Con quella maglia non era il mio Toro

Non so se sia stata più brutta la cialtronata decisiva di Barone o quella maglietta, così fantozzianamente blu tenebra, che ieri (spero causa candeggio sbagliato) abbiamo indossato. In fondo è meglio così. Disonorare così, un’altra volta, (direi troppe volte) quella gloriosa maglia granata sarebbe stato oltremodo fastidioso. Dunque archiviamo l’ennesima striminzita sconfitta esterna, proviamo a digerire anche questo boccone dal sapor di letame, dimentichiamoci in fretta minuto, punteggio e nome del marcatore. Non farò troppa fatica.

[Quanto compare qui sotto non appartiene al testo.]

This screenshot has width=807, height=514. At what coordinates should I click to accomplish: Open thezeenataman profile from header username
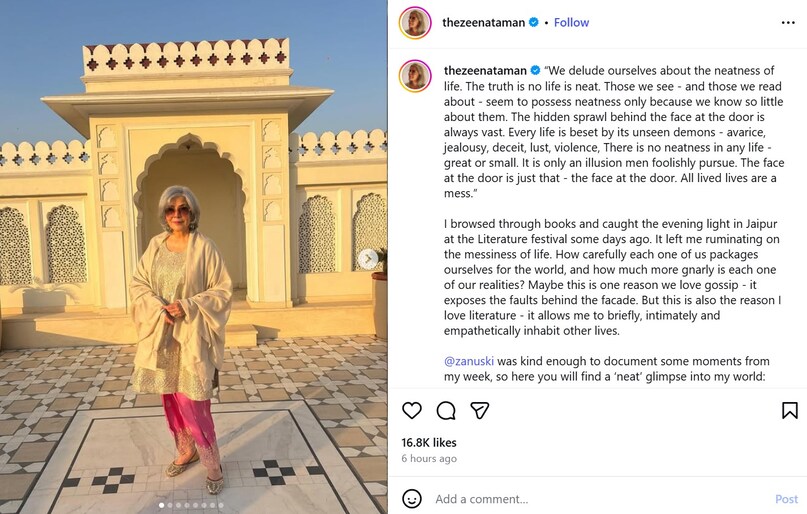pos(484,22)
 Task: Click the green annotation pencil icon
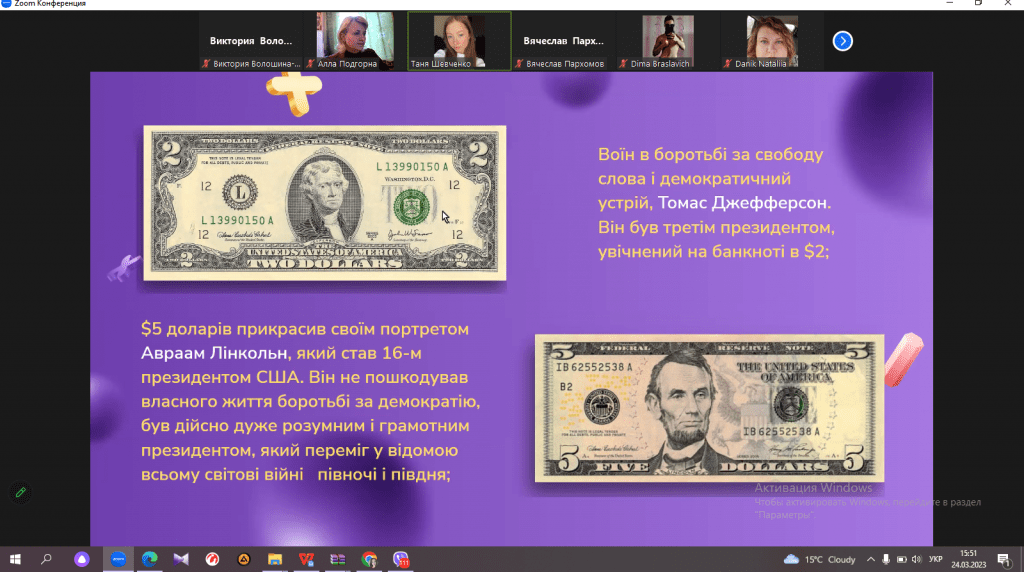pyautogui.click(x=19, y=493)
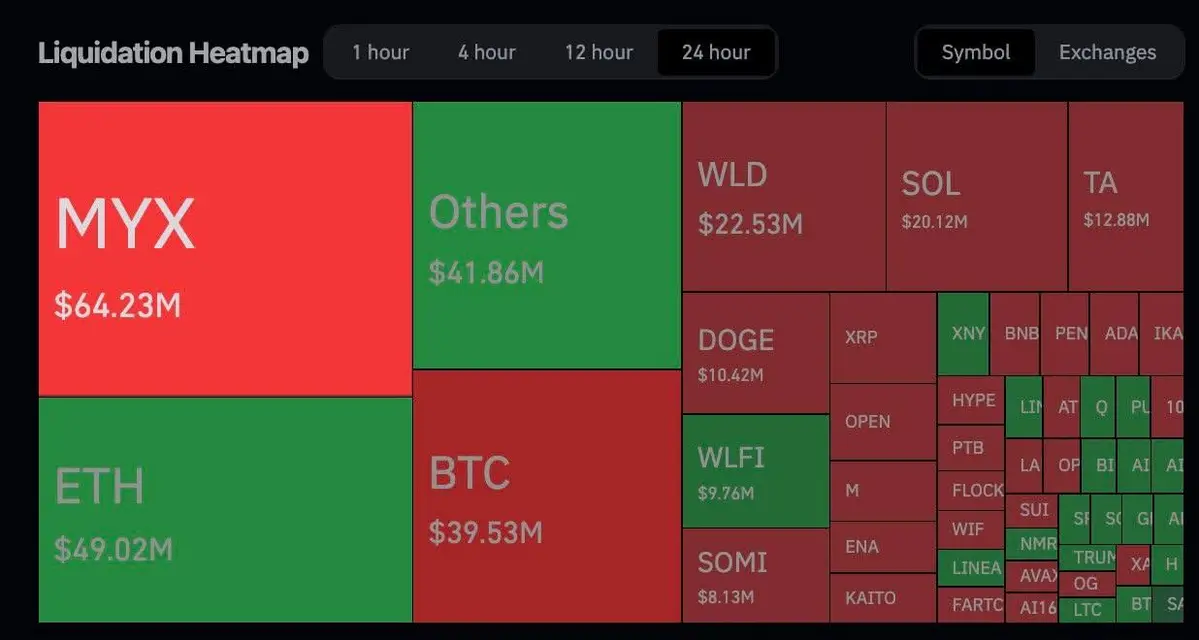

Ma spero che se oso sussurrare che, a onor del vero, i maccaroni siamo stati noi, così maldestri, così scialbi, direi quasi femminili nei fraseggi, qualcuno non mi attribuisca leopardiano pessimismo, malattia alla quale sono immune per nomen e particolare provenienza terronica. L’audacia con cui mi accingo a stilare (e a custodire gelosamente) la mia personale lista di proscrizione è figlia di un sentimento preciso. L’orabastismo. Ora basta. Finiamola, una volta per tutte, di fare i «sinistroidi», a cercare per forza il buono dove non c’è. Tu, tu e tu non siete degni? A casa. Tu, tu e tu non state bene qui? Sul mercato. Smenarci qualche euro di minusvalenze è il danno minore, presidente.

Dia carta bianca a De Biasi, al quale francamente non ho nulla da dire, anzi. A lui, e solo a lui, mi sento di concedere un generoso afflato di riconoscenza. Se anche GdB non se la sentisse di tagliare qualche testa (ma ne dubito) mi chiami. L’sms è già pronto.